_TO DO:_ Below is a listing; repeat exactly the lines from the one containing "You are a computer-use agent. 842x494 pixels." to the one containing "Print this email using printer icon", both included.

_RECORD EXTRACTS:_
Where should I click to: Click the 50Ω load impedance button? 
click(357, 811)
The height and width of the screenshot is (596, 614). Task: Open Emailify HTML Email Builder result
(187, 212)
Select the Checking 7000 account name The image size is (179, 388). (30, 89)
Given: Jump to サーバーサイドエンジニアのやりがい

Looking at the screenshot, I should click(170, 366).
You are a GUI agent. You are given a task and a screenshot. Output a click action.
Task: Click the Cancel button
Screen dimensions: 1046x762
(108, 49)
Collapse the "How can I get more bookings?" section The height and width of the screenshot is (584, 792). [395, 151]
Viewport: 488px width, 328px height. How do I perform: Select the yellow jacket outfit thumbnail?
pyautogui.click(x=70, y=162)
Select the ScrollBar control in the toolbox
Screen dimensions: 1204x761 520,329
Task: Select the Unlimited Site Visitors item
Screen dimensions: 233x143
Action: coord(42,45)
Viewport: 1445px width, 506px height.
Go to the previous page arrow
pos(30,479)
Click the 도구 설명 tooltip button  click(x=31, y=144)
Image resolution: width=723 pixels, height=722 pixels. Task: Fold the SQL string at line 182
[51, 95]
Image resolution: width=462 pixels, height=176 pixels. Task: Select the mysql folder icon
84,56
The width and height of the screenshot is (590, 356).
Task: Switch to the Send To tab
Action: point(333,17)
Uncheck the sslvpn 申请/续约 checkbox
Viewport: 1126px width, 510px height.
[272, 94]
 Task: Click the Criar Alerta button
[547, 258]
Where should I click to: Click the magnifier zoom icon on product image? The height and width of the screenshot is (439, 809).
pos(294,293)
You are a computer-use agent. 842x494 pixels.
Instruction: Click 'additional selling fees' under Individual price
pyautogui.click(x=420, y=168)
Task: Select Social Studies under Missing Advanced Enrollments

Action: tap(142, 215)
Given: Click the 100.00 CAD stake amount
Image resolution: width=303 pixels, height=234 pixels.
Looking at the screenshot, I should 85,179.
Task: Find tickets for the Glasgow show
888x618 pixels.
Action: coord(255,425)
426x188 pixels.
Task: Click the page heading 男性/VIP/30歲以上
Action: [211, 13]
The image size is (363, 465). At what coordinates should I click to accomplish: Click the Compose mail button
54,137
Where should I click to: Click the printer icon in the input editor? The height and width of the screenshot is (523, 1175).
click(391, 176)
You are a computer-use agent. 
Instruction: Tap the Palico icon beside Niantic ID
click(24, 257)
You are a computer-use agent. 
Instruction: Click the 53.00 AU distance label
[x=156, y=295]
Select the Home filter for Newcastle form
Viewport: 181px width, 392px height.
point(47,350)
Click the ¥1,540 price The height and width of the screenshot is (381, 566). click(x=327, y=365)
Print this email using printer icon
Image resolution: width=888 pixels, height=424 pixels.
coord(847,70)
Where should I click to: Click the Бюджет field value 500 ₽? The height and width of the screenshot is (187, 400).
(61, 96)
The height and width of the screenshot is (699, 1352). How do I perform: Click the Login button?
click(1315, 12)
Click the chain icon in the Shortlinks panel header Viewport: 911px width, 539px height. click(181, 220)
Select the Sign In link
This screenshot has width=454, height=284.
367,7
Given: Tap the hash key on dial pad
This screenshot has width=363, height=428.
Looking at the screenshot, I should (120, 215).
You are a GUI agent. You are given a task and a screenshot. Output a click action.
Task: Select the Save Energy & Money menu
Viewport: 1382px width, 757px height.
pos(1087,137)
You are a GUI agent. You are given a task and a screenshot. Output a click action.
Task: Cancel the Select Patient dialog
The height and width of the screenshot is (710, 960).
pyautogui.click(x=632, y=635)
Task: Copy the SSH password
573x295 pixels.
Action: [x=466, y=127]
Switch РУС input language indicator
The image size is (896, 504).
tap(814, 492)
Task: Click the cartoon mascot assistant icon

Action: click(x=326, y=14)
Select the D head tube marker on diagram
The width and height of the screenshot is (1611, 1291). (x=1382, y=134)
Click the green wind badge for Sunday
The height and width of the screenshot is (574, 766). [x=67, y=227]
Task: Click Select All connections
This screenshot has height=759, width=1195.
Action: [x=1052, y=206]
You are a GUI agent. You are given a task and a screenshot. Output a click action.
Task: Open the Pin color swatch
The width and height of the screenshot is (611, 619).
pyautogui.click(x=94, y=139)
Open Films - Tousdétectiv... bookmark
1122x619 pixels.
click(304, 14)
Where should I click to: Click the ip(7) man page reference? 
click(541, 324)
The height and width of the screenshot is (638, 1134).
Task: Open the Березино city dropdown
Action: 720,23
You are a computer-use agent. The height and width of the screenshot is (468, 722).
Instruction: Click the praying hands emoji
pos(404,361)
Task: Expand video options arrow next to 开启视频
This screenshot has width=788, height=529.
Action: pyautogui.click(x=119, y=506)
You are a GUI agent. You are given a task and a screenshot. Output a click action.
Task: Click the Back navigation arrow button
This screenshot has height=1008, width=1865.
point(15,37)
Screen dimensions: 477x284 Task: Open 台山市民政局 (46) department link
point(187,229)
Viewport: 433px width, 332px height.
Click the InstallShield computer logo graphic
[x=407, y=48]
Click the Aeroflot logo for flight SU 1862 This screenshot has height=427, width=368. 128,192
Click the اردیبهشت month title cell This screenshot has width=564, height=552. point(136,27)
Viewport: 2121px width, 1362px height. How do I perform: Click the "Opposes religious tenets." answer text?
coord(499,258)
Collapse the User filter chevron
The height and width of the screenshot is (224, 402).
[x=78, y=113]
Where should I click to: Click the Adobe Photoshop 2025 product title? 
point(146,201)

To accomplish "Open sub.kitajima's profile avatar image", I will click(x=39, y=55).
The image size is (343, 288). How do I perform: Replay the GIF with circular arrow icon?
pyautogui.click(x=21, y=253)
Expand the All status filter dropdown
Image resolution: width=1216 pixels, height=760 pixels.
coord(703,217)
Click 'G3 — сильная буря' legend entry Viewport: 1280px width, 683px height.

_ANSWER SECTION:_
You are a computer-use agent. 842x494 pixels.
Instruction: Click 'additional selling fees' under Individual price
pyautogui.click(x=420, y=168)
Task: Select Social Studies under Missing Advanced Enrollments

Action: tap(142, 215)
Given: Click the 100.00 CAD stake amount
Image resolution: width=303 pixels, height=234 pixels.
Looking at the screenshot, I should 85,179.
Task: Find tickets for the Glasgow show
888x618 pixels.
Action: coord(255,425)
426x188 pixels.
Task: Click the page heading 男性/VIP/30歲以上
Action: [211, 13]
The image size is (363, 465). At what coordinates should I click to accomplish: Click the Compose mail button
54,137
Where should I click to: Click the printer icon in the input editor? The height and width of the screenshot is (523, 1175).
click(391, 176)
You are a computer-use agent. 
Instruction: Tap the Palico icon beside Niantic ID
click(24, 257)
You are a computer-use agent. 
Instruction: Click the 53.00 AU distance label
[x=156, y=295]
Select the Home filter for Newcastle form
Viewport: 181px width, 392px height.
point(47,350)
Click the ¥1,540 price The height and width of the screenshot is (381, 566). click(x=327, y=365)
Print this email using printer icon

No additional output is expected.